**OBJECTIVE**: Copy each of the records below word for word, keeping the line breaks.

··· GIVEN RECORDS ···

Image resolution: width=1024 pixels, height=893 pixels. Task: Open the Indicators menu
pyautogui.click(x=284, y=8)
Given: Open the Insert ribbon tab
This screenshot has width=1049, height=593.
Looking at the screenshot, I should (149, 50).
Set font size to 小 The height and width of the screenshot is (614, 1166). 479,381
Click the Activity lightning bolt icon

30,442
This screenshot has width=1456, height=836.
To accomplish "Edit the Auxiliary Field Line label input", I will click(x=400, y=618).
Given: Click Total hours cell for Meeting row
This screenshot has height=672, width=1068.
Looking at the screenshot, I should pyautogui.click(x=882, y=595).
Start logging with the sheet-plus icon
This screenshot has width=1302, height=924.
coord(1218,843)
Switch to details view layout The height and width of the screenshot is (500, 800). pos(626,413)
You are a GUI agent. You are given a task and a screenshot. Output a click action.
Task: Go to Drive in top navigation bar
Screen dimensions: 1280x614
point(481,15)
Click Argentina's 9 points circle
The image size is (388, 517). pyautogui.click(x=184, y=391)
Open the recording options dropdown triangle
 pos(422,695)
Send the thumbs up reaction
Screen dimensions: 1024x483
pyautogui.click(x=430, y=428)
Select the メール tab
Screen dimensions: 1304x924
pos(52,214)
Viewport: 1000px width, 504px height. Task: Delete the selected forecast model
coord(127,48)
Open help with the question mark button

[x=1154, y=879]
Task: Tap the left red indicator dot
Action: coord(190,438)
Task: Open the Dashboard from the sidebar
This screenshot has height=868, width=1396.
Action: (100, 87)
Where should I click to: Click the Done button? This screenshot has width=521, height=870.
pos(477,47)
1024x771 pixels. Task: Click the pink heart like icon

···

**REPLY**:
Image resolution: width=1024 pixels, height=893 pixels. Task: Open the Indicators menu
pyautogui.click(x=284, y=8)
Given: Open the Insert ribbon tab
This screenshot has width=1049, height=593.
Looking at the screenshot, I should (149, 50).
Set font size to 小 The height and width of the screenshot is (614, 1166). 479,381
Click the Activity lightning bolt icon

30,442
This screenshot has width=1456, height=836.
To accomplish "Edit the Auxiliary Field Line label input", I will click(x=400, y=618).
Given: Click Total hours cell for Meeting row
This screenshot has height=672, width=1068.
Looking at the screenshot, I should pyautogui.click(x=882, y=595).
Start logging with the sheet-plus icon
This screenshot has width=1302, height=924.
coord(1218,843)
Switch to details view layout The height and width of the screenshot is (500, 800). pos(626,413)
You are a GUI agent. You are given a task and a screenshot. Output a click action.
Task: Go to Drive in top navigation bar
Screen dimensions: 1280x614
point(481,15)
Click Argentina's 9 points circle
The image size is (388, 517). pyautogui.click(x=184, y=391)
Open the recording options dropdown triangle
 pos(422,695)
Send the thumbs up reaction
Screen dimensions: 1024x483
pyautogui.click(x=430, y=428)
Select the メール tab
Screen dimensions: 1304x924
pos(52,214)
Viewport: 1000px width, 504px height. Task: Delete the selected forecast model
coord(127,48)
Open help with the question mark button

[x=1154, y=879]
Task: Tap the left red indicator dot
Action: coord(190,438)
Task: Open the Dashboard from the sidebar
This screenshot has height=868, width=1396.
Action: (100, 87)
Where should I click to: Click the Done button? This screenshot has width=521, height=870.
pos(477,47)
1024x771 pixels. Task: Click the pink heart like icon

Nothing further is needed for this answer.